Starting with the line that contains "Task: Click the word The before Wildcard", copy out each line through the end of the entries below, exactly as written, and nothing else.

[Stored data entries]
---

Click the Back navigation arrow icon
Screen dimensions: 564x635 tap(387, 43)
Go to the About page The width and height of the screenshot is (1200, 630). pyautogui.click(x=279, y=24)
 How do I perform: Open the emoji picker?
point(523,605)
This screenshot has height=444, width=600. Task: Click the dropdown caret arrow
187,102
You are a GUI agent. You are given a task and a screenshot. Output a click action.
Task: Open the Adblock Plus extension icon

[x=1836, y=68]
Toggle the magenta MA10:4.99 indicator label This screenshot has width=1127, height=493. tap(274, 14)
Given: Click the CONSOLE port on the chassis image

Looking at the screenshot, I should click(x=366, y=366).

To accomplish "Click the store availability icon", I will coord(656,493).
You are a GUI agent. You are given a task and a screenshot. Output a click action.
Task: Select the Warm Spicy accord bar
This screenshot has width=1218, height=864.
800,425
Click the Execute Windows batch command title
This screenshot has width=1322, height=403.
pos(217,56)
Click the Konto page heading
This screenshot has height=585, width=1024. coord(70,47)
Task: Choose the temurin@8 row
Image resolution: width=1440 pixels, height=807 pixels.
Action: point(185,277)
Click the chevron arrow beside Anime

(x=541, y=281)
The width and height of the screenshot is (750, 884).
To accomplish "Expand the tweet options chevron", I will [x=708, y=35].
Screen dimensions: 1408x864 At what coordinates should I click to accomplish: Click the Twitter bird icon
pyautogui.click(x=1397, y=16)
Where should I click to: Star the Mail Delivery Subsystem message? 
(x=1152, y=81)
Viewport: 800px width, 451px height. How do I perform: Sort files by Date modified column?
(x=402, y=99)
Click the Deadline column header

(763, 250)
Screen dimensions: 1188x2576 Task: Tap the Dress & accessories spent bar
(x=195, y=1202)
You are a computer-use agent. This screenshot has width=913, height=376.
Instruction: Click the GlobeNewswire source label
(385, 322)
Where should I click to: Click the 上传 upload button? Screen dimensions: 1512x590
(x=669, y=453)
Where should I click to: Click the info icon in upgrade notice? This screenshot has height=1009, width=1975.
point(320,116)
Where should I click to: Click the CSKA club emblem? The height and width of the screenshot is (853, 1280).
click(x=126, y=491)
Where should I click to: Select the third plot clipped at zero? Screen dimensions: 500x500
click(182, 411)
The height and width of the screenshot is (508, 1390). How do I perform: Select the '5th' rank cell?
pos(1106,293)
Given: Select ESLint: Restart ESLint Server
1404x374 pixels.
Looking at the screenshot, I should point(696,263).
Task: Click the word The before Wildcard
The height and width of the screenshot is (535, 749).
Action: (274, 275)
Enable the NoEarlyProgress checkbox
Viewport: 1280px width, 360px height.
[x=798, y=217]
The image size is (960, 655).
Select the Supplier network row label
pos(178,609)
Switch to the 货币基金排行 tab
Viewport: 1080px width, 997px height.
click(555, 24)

---

§ **Answer space**
Task: Click the word The before Wildcard
The height and width of the screenshot is (535, 749).
Action: (274, 275)
Enable the NoEarlyProgress checkbox
Viewport: 1280px width, 360px height.
[x=798, y=217]
The image size is (960, 655).
Select the Supplier network row label
pos(178,609)
Switch to the 货币基金排行 tab
Viewport: 1080px width, 997px height.
click(555, 24)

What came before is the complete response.